**Task prompt**
From the records below, copy out exactly the lines from the one containing "Fortrolighedspolitik (54, 2562)" to the one containing "Maker Web Sites (84, 270)", both included. Add nothing else.
-=-=-=-=-
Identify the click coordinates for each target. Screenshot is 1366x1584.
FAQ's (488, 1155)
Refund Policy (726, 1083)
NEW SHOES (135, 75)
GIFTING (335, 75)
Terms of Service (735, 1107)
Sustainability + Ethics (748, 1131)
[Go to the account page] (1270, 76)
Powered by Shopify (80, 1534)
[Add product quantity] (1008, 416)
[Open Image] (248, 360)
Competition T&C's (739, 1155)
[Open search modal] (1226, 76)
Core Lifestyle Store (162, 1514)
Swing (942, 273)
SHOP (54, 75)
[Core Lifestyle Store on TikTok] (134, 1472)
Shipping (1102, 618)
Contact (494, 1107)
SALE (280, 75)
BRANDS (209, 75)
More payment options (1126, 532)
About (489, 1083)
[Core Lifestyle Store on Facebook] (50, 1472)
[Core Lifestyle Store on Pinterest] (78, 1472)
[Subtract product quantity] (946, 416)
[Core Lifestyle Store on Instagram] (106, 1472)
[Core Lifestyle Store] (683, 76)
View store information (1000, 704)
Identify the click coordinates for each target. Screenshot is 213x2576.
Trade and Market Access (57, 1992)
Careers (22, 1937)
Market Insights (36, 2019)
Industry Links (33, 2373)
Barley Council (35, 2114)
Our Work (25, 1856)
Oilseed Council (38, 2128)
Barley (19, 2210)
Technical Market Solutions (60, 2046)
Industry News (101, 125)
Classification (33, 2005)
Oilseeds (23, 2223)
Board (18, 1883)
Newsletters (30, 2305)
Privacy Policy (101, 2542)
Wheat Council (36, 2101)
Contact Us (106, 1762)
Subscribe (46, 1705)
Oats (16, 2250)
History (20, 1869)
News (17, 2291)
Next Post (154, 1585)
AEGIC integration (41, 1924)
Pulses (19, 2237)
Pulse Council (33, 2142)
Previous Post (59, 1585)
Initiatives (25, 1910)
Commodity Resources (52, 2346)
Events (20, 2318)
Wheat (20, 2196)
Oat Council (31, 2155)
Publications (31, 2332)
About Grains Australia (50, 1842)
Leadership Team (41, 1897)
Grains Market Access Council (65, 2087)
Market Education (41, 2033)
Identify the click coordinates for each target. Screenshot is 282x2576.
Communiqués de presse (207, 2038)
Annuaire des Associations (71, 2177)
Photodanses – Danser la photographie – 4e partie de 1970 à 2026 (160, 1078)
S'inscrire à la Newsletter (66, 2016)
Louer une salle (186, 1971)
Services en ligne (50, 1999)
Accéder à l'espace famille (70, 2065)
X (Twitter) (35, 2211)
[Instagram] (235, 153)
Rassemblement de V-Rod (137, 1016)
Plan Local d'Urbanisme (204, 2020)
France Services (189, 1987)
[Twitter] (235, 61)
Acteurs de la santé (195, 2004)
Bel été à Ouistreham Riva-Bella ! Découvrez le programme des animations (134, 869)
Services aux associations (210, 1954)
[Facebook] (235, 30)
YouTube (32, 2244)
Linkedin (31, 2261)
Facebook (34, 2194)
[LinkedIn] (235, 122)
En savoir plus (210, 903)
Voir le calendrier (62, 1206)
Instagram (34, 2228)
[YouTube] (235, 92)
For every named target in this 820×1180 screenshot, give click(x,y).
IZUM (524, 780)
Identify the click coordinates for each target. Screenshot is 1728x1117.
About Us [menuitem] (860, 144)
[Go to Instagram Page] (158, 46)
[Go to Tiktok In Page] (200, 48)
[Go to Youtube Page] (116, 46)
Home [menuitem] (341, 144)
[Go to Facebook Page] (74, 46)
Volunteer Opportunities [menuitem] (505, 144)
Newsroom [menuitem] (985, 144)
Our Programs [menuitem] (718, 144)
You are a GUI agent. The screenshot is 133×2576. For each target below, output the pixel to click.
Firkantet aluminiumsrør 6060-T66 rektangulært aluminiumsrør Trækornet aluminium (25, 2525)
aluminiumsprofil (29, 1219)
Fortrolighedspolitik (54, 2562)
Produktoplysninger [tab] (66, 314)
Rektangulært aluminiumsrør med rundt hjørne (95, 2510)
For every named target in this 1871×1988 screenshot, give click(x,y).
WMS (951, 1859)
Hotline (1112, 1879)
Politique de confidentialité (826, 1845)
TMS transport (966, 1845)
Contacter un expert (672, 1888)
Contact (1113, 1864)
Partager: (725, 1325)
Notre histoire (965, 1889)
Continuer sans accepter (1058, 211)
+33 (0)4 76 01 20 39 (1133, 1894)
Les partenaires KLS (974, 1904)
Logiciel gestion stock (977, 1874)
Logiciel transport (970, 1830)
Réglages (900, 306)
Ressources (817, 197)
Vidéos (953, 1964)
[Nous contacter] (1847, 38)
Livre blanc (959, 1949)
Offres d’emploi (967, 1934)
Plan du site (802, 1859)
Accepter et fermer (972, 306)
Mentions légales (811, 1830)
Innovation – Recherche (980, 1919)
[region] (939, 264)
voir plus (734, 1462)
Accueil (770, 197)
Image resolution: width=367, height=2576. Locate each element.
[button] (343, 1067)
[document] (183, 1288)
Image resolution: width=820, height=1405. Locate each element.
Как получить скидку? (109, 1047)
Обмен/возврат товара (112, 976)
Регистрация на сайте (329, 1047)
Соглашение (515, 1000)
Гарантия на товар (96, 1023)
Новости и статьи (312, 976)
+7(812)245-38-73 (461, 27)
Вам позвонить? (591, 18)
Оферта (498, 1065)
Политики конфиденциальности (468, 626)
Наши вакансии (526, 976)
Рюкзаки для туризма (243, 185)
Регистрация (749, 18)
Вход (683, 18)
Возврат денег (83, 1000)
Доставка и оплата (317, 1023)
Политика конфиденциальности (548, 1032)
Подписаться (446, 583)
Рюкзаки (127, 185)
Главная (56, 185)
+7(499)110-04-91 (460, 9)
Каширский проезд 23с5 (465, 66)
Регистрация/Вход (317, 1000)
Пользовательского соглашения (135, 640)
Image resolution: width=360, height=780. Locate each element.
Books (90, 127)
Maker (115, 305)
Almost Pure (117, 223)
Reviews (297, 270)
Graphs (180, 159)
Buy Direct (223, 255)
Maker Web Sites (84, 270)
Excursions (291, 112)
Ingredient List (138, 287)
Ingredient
-=-=-=-=-
**Exercise solution**
Fortrolighedspolitik (54, 2562)
Produktoplysninger [tab] (66, 314)
Rektangulært aluminiumsrør med rundt hjørne (95, 2510)
For every named target in this 1871×1988 screenshot, give click(x,y).
WMS (951, 1859)
Hotline (1112, 1879)
Politique de confidentialité (826, 1845)
TMS transport (966, 1845)
Contacter un expert (672, 1888)
Contact (1113, 1864)
Partager: (725, 1325)
Notre histoire (965, 1889)
Continuer sans accepter (1058, 211)
+33 (0)4 76 01 20 39 (1133, 1894)
Les partenaires KLS (974, 1904)
Logiciel gestion stock (977, 1874)
Logiciel transport (970, 1830)
Réglages (900, 306)
Ressources (817, 197)
Vidéos (953, 1964)
[Nous contacter] (1847, 38)
Livre blanc (959, 1949)
Offres d’emploi (967, 1934)
Plan du site (802, 1859)
Accepter et fermer (972, 306)
Mentions légales (811, 1830)
Innovation – Recherche (980, 1919)
[region] (939, 264)
voir plus (734, 1462)
Accueil (770, 197)
Image resolution: width=367, height=2576. Locate each element.
[button] (343, 1067)
[document] (183, 1288)
Image resolution: width=820, height=1405. Locate each element.
Как получить скидку? (109, 1047)
Обмен/возврат товара (112, 976)
Регистрация на сайте (329, 1047)
Соглашение (515, 1000)
Гарантия на товар (96, 1023)
Новости и статьи (312, 976)
+7(812)245-38-73 (461, 27)
Вам позвонить? (591, 18)
Оферта (498, 1065)
Политики конфиденциальности (468, 626)
Наши вакансии (526, 976)
Рюкзаки для туризма (243, 185)
Регистрация (749, 18)
Вход (683, 18)
Возврат денег (83, 1000)
Доставка и оплата (317, 1023)
Политика конфиденциальности (548, 1032)
Подписаться (446, 583)
Рюкзаки (127, 185)
Главная (56, 185)
+7(499)110-04-91 (460, 9)
Каширский проезд 23с5 (465, 66)
Регистрация/Вход (317, 1000)
Пользовательского соглашения (135, 640)
Image resolution: width=360, height=780. Locate each element.
Books (90, 127)
Maker (115, 305)
Almost Pure (117, 223)
Reviews (297, 270)
Graphs (180, 159)
Buy Direct (223, 255)
Maker Web Sites (84, 270)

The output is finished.